Ed Smith again: “We are reliant on the HWBs.  I think the jury is out at the moment on whether they are sufficiently robust to be able to provide the assurances we need.”  

It should be noted that at the March meeting of the Wiltshire HWB Jane Scott said: “I don’t think it’s going to be easy – it’s going to be quite challenging for all of us.”  And she added that she was disappointed the BCF was restricted to the frail elderly.  She wanted to include disabled adults and children and mental health patients.
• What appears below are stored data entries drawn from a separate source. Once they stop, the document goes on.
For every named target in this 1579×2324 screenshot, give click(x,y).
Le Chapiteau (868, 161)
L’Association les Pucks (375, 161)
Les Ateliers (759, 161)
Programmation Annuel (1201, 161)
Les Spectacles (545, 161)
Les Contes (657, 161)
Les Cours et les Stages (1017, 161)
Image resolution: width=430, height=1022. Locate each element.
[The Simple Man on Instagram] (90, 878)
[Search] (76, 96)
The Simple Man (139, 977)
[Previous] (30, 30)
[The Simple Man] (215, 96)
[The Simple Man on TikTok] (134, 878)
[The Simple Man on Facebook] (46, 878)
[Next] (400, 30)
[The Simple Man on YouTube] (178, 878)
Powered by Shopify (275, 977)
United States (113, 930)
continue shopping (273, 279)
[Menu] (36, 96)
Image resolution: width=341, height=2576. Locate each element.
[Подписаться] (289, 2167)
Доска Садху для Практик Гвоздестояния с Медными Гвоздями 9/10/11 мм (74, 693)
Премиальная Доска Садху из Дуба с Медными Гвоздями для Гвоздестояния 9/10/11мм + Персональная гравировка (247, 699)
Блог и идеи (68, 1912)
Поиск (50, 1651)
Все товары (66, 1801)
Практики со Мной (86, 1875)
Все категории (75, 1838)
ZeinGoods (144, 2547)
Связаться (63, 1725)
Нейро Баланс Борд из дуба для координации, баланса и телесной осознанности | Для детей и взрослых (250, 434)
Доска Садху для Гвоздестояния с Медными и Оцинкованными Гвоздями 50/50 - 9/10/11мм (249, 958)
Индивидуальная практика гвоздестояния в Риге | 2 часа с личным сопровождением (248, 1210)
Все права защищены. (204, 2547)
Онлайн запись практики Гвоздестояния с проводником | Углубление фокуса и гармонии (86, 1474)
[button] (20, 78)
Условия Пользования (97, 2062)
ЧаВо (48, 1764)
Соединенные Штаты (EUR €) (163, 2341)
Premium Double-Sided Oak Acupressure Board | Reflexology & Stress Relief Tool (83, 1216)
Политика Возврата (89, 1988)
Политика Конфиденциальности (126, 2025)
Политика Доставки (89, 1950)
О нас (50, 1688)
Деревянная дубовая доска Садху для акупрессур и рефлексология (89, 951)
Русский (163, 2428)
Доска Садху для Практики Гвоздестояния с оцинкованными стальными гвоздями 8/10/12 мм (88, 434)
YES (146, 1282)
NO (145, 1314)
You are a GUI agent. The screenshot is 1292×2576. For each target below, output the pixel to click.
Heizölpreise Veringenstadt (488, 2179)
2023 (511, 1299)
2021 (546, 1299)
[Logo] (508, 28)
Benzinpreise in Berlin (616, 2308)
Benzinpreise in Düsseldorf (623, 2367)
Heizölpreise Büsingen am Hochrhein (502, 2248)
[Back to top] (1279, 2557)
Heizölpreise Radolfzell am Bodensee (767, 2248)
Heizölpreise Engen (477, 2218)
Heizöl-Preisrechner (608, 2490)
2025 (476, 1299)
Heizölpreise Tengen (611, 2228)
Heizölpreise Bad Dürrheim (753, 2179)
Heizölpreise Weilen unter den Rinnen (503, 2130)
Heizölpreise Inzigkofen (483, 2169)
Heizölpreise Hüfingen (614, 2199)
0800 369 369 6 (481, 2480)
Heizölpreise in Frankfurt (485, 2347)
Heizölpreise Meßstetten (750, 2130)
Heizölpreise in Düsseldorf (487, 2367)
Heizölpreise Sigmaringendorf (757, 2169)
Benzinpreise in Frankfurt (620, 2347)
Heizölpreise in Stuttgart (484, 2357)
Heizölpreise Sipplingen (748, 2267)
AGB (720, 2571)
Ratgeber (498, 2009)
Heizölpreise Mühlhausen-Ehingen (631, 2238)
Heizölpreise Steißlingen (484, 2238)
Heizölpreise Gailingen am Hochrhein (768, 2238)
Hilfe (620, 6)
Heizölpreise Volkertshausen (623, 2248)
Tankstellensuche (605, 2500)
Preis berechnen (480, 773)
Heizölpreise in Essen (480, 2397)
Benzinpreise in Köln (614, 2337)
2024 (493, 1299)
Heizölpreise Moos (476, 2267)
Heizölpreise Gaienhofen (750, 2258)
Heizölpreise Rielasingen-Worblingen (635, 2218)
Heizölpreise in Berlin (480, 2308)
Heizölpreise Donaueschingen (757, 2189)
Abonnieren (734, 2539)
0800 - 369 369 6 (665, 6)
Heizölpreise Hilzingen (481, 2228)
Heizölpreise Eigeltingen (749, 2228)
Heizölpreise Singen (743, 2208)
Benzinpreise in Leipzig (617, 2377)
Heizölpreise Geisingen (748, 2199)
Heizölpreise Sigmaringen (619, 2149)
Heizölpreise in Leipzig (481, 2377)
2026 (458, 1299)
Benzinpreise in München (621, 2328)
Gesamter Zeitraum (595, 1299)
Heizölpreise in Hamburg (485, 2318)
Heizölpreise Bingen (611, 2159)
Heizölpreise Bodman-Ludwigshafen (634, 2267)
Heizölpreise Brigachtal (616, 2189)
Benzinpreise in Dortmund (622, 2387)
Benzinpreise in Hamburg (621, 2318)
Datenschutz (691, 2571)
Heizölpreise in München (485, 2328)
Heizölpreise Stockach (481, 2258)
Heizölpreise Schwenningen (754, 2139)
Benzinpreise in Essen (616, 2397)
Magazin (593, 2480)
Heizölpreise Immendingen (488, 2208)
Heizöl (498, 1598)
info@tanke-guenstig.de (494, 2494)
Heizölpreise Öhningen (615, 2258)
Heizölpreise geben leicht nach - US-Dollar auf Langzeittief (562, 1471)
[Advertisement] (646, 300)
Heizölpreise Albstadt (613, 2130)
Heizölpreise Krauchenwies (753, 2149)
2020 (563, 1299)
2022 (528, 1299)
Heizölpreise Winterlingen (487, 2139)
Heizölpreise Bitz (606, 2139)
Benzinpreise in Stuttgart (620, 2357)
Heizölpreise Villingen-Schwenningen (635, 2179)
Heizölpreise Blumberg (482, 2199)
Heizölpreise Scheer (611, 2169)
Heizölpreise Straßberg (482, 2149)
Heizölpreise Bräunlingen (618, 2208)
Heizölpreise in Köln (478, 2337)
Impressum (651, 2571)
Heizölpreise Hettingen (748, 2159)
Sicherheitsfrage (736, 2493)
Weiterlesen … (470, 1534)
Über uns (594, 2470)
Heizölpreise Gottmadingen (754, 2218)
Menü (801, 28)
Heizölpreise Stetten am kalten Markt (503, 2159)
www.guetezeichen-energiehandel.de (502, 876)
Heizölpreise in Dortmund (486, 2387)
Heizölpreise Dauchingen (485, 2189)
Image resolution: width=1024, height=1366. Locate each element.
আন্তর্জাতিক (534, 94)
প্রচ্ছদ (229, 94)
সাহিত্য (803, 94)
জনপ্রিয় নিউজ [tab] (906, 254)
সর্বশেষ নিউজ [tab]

The outline plan for Wiltshire’s BCF had to be drawn up in a great hurry to meet government deadlines.  It already carries a list of seven risks rated ‘High’ with an outline of measures needed to mitigate those risks.

According to an NHSE executive the Wiltshire BCF plan has been “very well received – as being people centred.”

In its section on ‘Integration Aims and Objectives’ the glossy covered plan includes 17 principles for the integrated plan.  They include principles of very great interest to everyone in the county:

•    “Our principle: we will shift our services from being paternalistic to ensuring that services are designed for and with the people who use them.
•    Our objectives for integration: People will be involved in the redesign of integrated services.
•    Our measures: patients and service users will be involved in pathway reviews, service specifications and tendering.”

Whether it is ‘people’ or ‘patients’ or ‘service users’, Wiltshire Council and Wiltshire CCG are now committed to listen to and consult a very large proportion of the county’s population. We will see over the coming year how they intend to do that.

Marlborough News Online will be reporting on the specific projects the BCF is providing for Wiltshire.